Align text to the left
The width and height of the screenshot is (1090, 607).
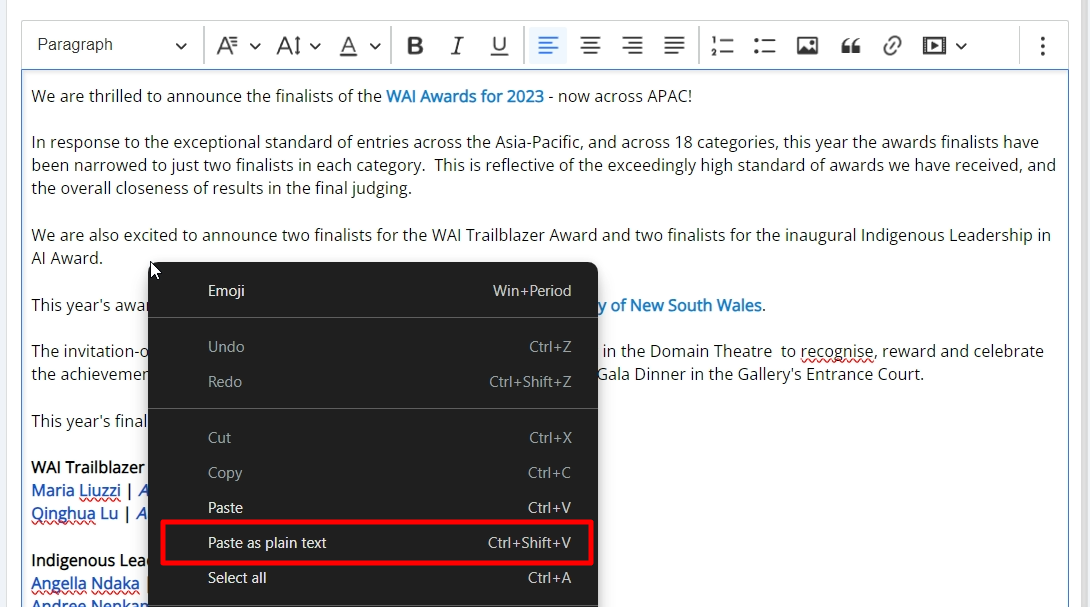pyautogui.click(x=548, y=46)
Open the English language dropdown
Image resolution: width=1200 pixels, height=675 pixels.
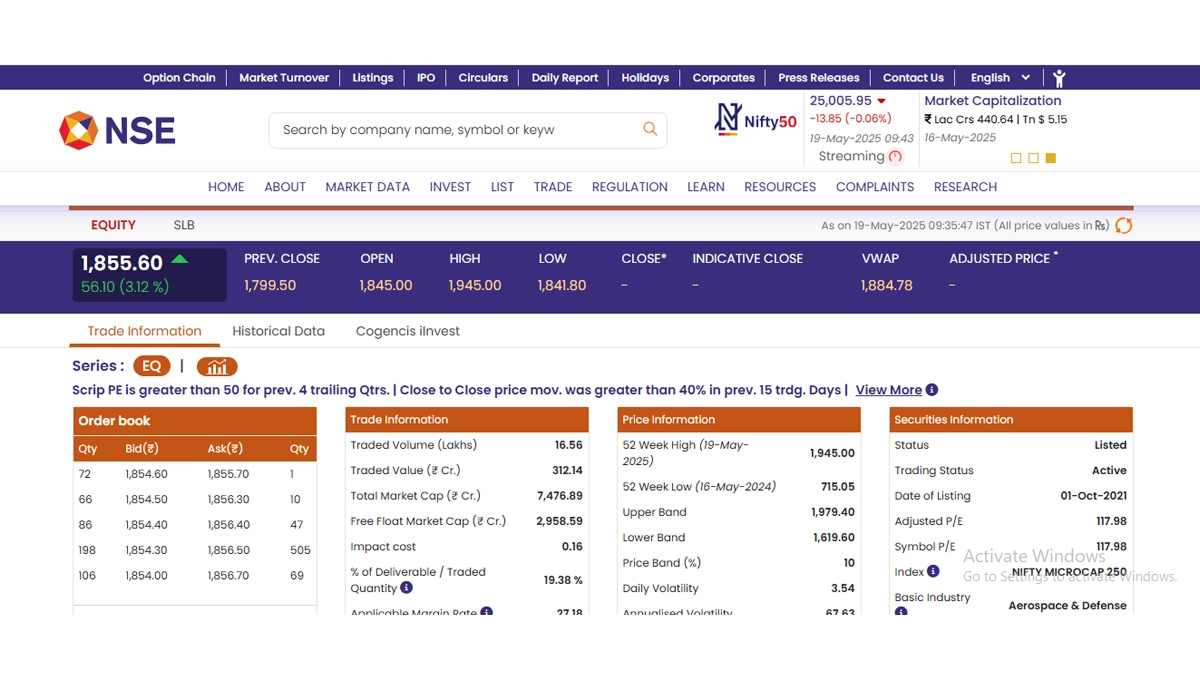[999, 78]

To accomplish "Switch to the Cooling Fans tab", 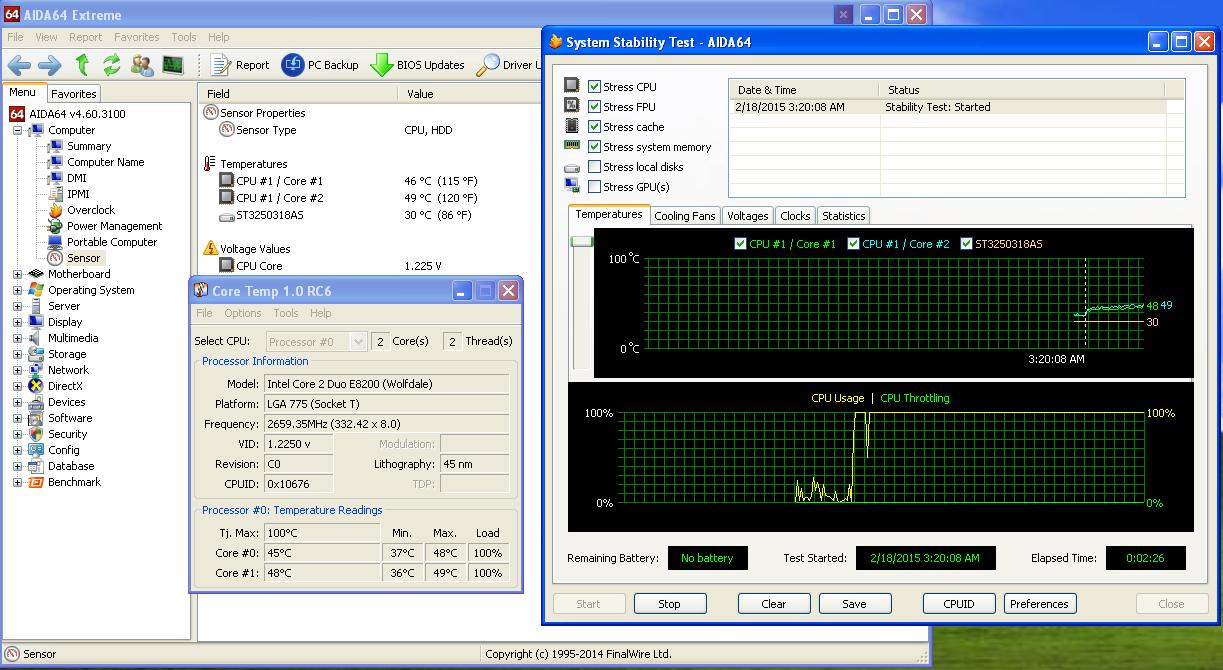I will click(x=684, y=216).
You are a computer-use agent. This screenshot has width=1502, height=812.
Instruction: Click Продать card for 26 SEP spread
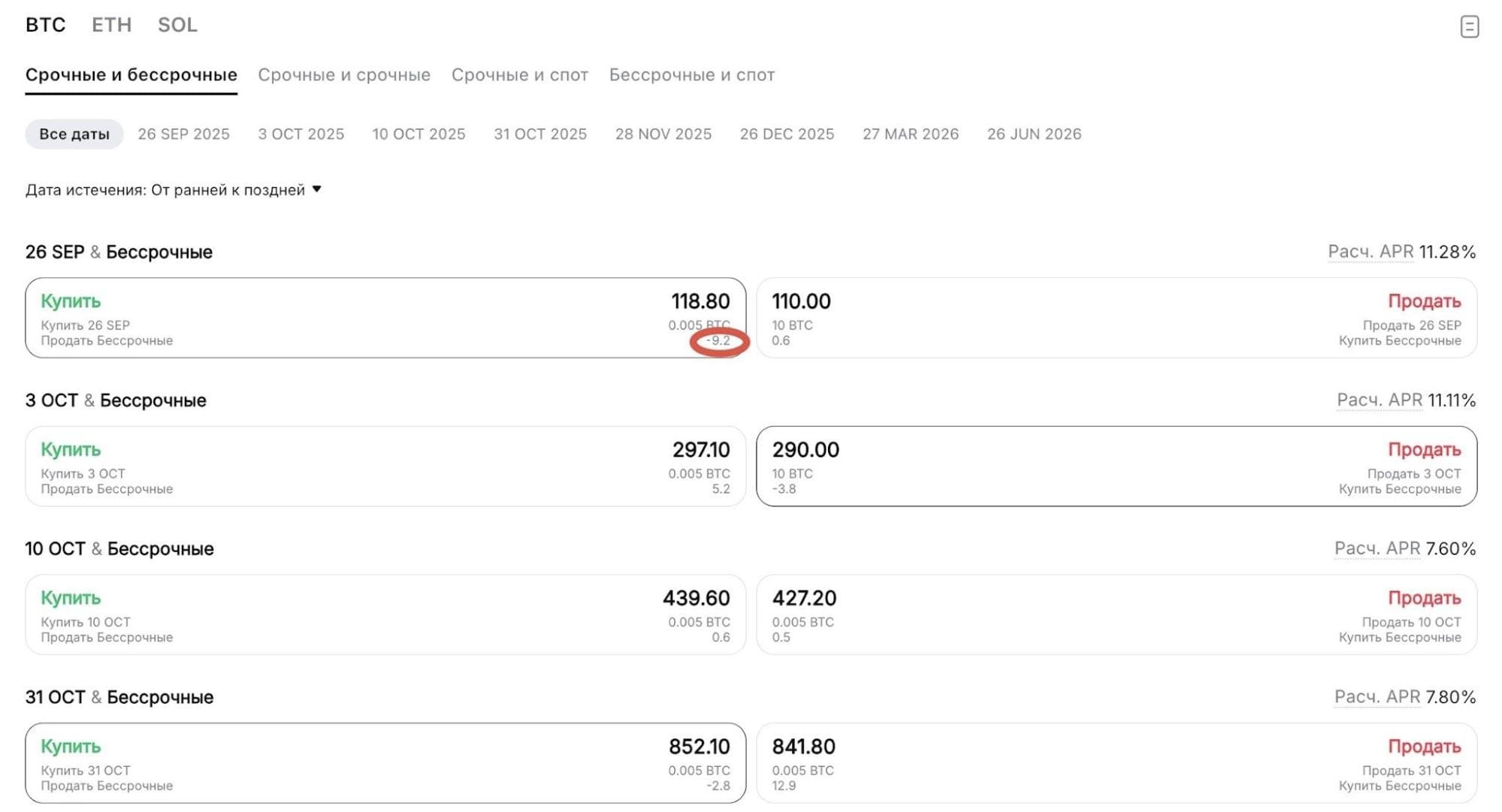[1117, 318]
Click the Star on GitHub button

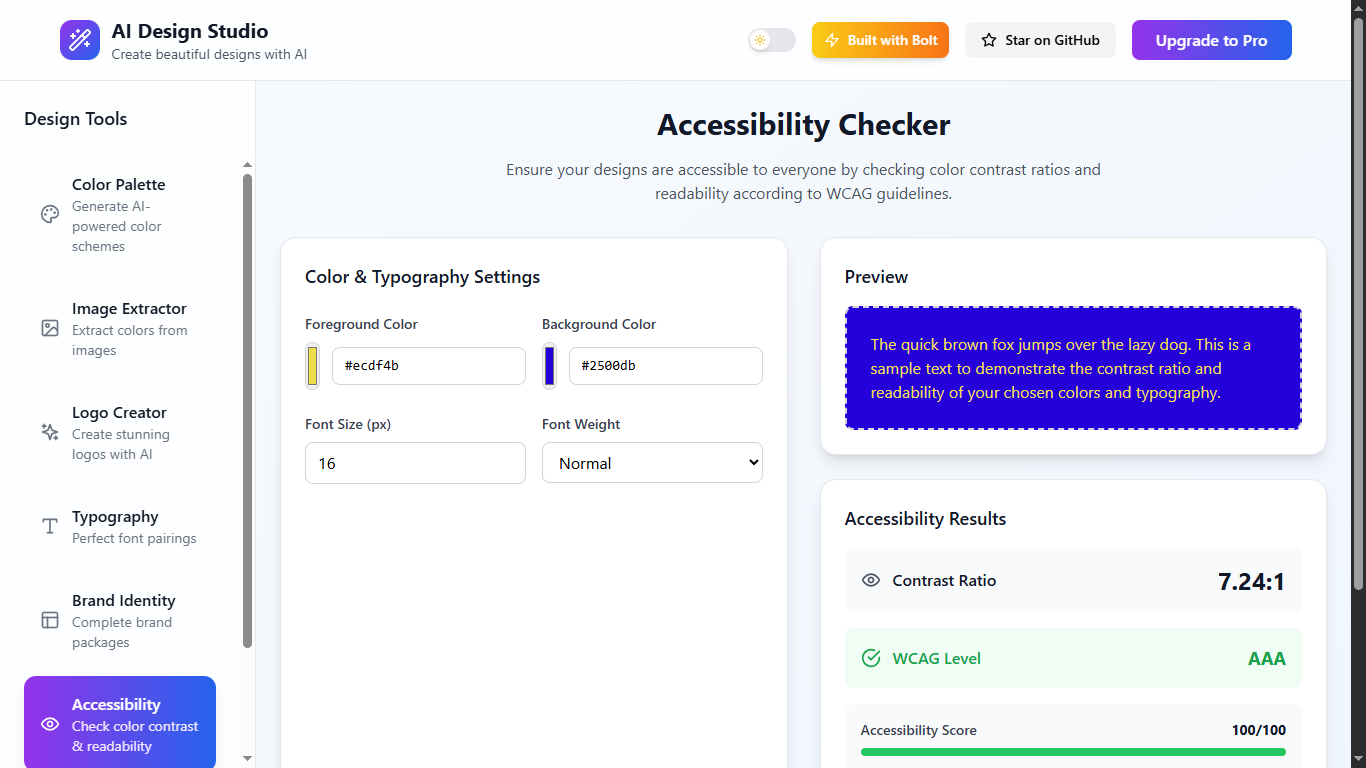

### ABOUT THIS EXERCISE
From the line containing "You are a computer-use" through the last line of the material above, write out each line exactly, leaving aside all pictures.

### ANSWER SECTION
You are a computer-use agent. This screenshot has width=1502, height=812.
Instruction: Click Продать card for 26 SEP spread
[1117, 318]
Click the Star on GitHub button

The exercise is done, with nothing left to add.